Boar taint in entire male pigs: A genomewide association study for direct and indirect genetic effects on androstenone.

Duijvestein, N.; Knol, E.F.; Bijma, P.


Androstenone is one of the compounds causing boar taint of pork and is highly heritable (approximately 0.6). Recently, indirect genetic effects (IGE; also known as associative effects or social genetic effects) were found for androstenone, meaning that pen mates (boars) affect each other’s androstenone level genetically. Similar to estimating variance components with a direct–indirect animal model, direct and indirect genetic SNP effects can be estimated for androstenone. This study aims to detect SNP with significant direct genetic effects and IGE on androstenone. The dataset consisted of 1,282 noncastrated boars (993 boars genotyped) from 184 groups of pen members. After quality control, 46,421 SNP were included in the analysis. One model for single-SNP regression was fitted, where both the direct SNP effect of the individual itself and the indirect SNP effects of its pen mates were included. None of the SNP (direct or indirect) were found genomewide significant.
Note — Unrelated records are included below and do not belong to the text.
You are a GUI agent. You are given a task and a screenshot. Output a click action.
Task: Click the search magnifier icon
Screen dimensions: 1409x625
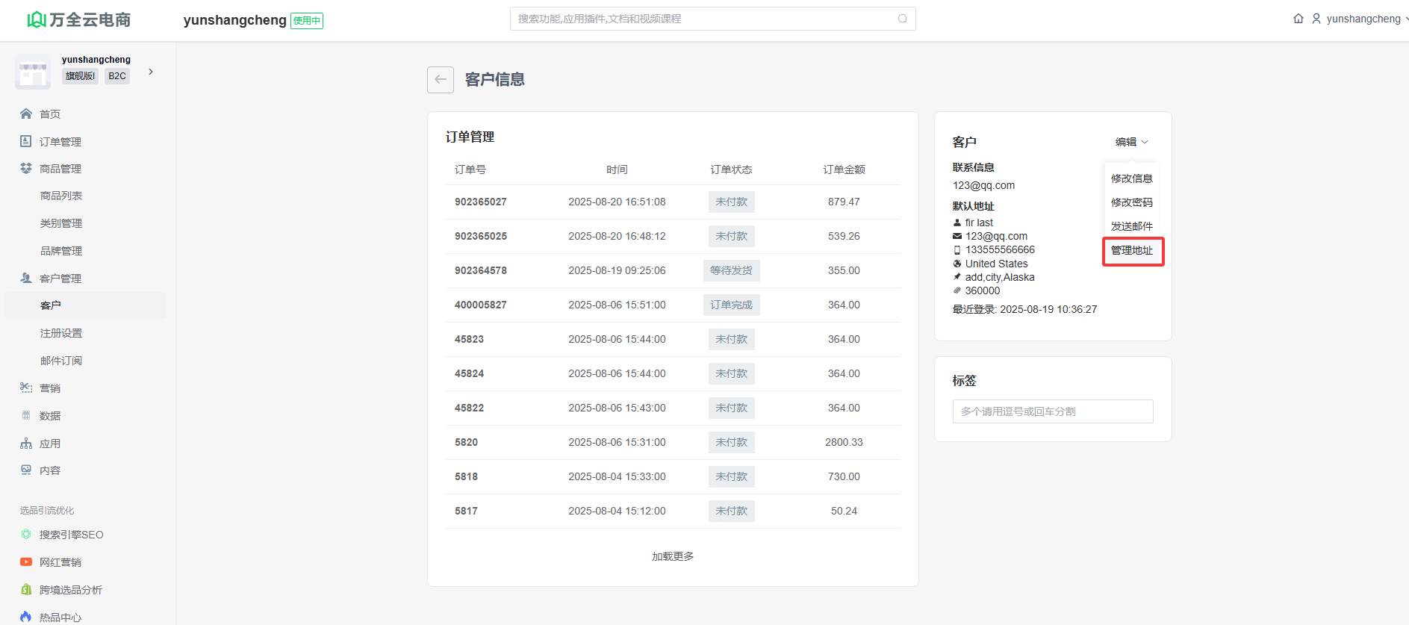tap(902, 19)
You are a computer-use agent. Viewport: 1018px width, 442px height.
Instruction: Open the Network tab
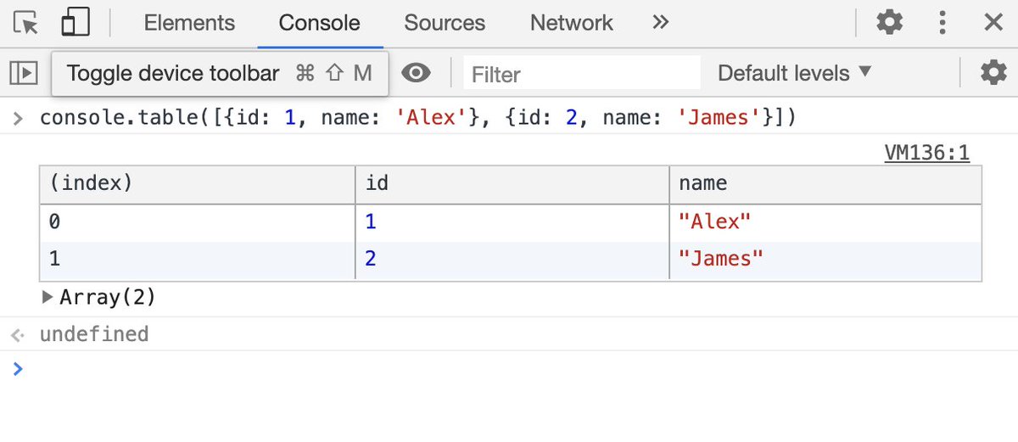571,23
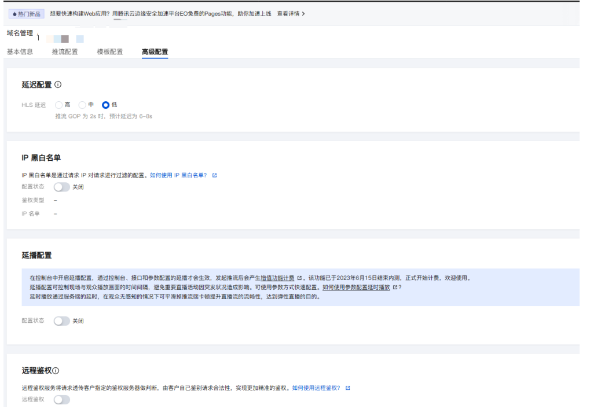Open 查看详情 in the top banner

click(x=291, y=13)
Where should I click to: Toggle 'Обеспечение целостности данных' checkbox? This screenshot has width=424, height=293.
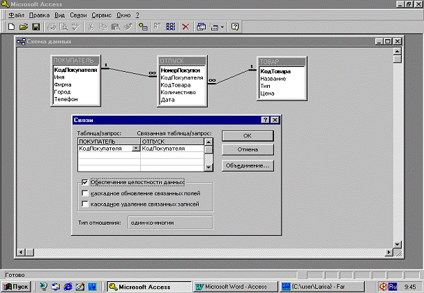click(85, 183)
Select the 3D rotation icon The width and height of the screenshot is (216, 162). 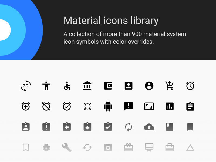point(26,86)
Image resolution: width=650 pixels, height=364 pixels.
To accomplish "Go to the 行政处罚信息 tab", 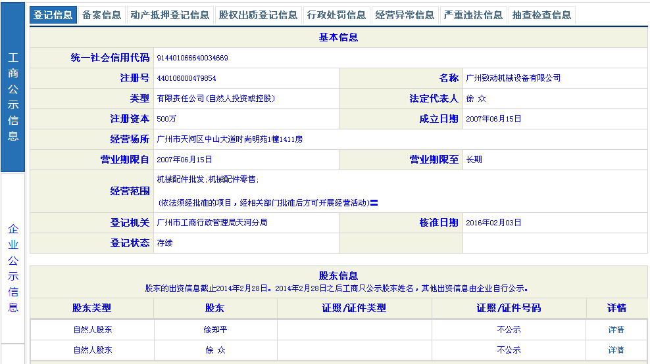I will click(x=336, y=15).
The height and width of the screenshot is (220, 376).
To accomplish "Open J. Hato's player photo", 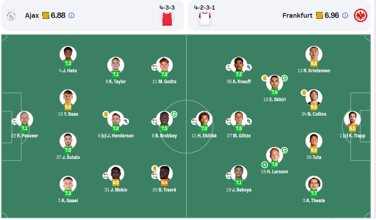I will coord(68,54).
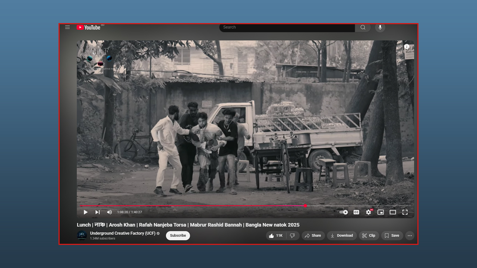Image resolution: width=477 pixels, height=268 pixels.
Task: Click the search magnifier button
Action: tap(363, 27)
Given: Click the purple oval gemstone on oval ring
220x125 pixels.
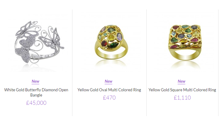Looking at the screenshot, I should 119,37.
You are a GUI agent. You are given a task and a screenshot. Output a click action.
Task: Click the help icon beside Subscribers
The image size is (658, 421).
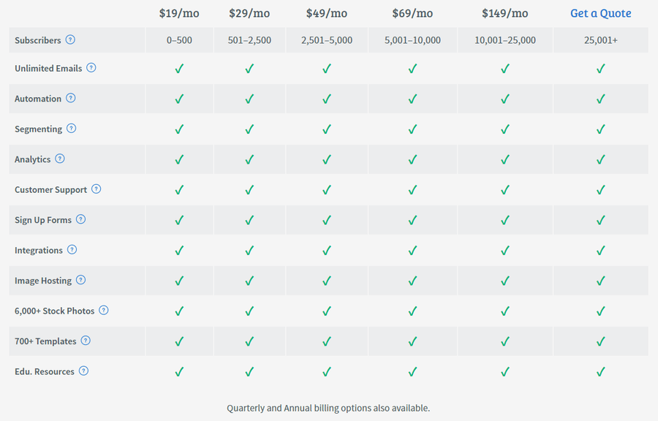click(x=70, y=40)
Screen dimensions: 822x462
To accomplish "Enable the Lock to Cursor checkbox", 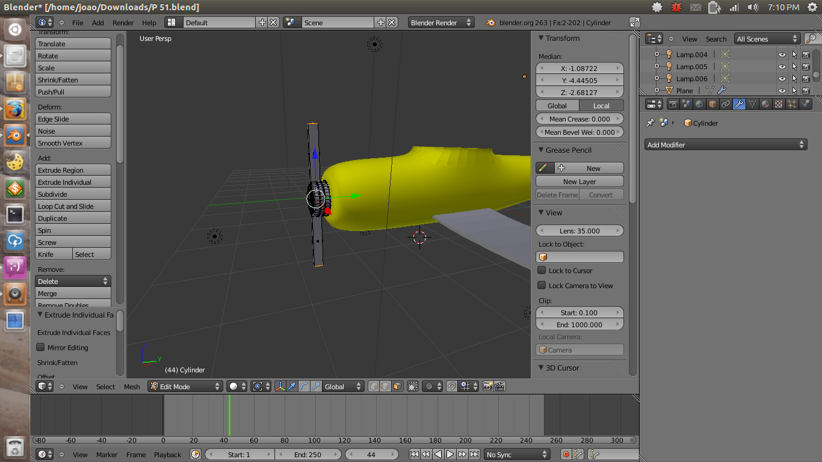I will coord(541,270).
One QTL on SSC6 was chromosome-wide significant for the direct effect. A single SNP on SSC9 and 2 regions and a single SNP on SSC14 were found for the indirect effect. A backwards elimination method and haplotype analysis were used to quantify the variance explained by the SNP. The backwards elimination method identified 4 independent regions affecting androstenone. The QTL on SSC6 explained 2.1 and 2.6% of the phenotypic variance using the backwards elimination method or the haplotype analysis. The QTL on SSC14 explained 3.4 and 2.7% of the phenotypic variance using the backwards elimination method or the haplotype analysis. The single association on SSC9 explained 2.2% of the phenotypic variance. All significant QTL together explained 7 to 8% of phenotypic variance and 40 to 44% of the total genetic variance available for response to selection. Besides the newly discovered QTL and the confirmation of known QTL, this study also presents a methodology to model SNP for IGE.